WHAT IS NEEDED — Nothing in the entries may be dropped: restate them word for word.

[Stored items from a collection]
=== Begin Enclosure ===
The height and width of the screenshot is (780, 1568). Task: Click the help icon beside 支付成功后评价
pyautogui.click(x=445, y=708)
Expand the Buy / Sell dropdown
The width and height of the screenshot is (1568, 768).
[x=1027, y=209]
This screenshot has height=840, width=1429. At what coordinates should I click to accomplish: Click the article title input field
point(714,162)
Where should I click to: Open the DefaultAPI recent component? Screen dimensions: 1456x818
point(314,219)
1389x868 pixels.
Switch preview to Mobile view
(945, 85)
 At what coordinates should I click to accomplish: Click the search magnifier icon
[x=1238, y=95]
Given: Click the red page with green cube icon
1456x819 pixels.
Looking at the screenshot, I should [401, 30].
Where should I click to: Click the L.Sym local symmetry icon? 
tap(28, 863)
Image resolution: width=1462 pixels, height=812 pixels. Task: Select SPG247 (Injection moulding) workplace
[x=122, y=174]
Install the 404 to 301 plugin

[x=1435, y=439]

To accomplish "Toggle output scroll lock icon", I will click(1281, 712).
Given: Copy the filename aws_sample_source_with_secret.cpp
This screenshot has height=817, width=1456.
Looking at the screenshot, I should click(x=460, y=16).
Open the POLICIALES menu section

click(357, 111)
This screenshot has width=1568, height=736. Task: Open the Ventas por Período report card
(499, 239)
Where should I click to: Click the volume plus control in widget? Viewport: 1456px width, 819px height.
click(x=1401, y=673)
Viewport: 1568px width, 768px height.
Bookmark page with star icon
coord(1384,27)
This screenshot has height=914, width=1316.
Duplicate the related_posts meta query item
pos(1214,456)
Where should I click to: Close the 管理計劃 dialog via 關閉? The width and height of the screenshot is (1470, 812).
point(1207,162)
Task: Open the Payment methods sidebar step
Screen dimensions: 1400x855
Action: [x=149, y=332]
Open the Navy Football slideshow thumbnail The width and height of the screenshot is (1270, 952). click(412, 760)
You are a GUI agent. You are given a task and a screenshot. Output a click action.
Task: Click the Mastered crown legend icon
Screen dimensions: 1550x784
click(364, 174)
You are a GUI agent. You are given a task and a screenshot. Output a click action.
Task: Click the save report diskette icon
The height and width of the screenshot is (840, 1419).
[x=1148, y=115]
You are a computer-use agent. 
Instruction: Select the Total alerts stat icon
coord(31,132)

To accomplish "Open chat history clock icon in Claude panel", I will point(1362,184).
=== End Enclosure ===
EXPECTED ANSWER —
The height and width of the screenshot is (780, 1568). Task: Click the help icon beside 支付成功后评价
pyautogui.click(x=445, y=708)
Expand the Buy / Sell dropdown
The width and height of the screenshot is (1568, 768).
[x=1027, y=209]
This screenshot has height=840, width=1429. At what coordinates should I click to accomplish: Click the article title input field
point(714,162)
Where should I click to: Open the DefaultAPI recent component? Screen dimensions: 1456x818
point(314,219)
1389x868 pixels.
Switch preview to Mobile view
(945, 85)
 At what coordinates should I click to accomplish: Click the search magnifier icon
[x=1238, y=95]
Given: Click the red page with green cube icon
1456x819 pixels.
Looking at the screenshot, I should [401, 30].
Where should I click to: Click the L.Sym local symmetry icon? 
tap(28, 863)
Image resolution: width=1462 pixels, height=812 pixels. Task: Select SPG247 (Injection moulding) workplace
[x=122, y=174]
Install the 404 to 301 plugin

[x=1435, y=439]

To accomplish "Toggle output scroll lock icon", I will click(1281, 712).
Given: Copy the filename aws_sample_source_with_secret.cpp
This screenshot has height=817, width=1456.
Looking at the screenshot, I should click(x=460, y=16).
Open the POLICIALES menu section

click(357, 111)
This screenshot has width=1568, height=736. Task: Open the Ventas por Período report card
(499, 239)
Where should I click to: Click the volume plus control in widget? Viewport: 1456px width, 819px height.
click(x=1401, y=673)
Viewport: 1568px width, 768px height.
Bookmark page with star icon
coord(1384,27)
This screenshot has height=914, width=1316.
Duplicate the related_posts meta query item
pos(1214,456)
Where should I click to: Close the 管理計劃 dialog via 關閉? The width and height of the screenshot is (1470, 812).
point(1207,162)
Task: Open the Payment methods sidebar step
Screen dimensions: 1400x855
Action: [x=149, y=332]
Open the Navy Football slideshow thumbnail The width and height of the screenshot is (1270, 952). click(412, 760)
You are a GUI agent. You are given a task and a screenshot. Output a click action.
Task: Click the Mastered crown legend icon
Screen dimensions: 1550x784
click(364, 174)
You are a GUI agent. You are given a task and a screenshot. Output a click action.
Task: Click the save report diskette icon
The height and width of the screenshot is (840, 1419).
[x=1148, y=115]
You are a computer-use agent. 
Instruction: Select the Total alerts stat icon
coord(31,132)

To accomplish "Open chat history clock icon in Claude panel", I will point(1362,184).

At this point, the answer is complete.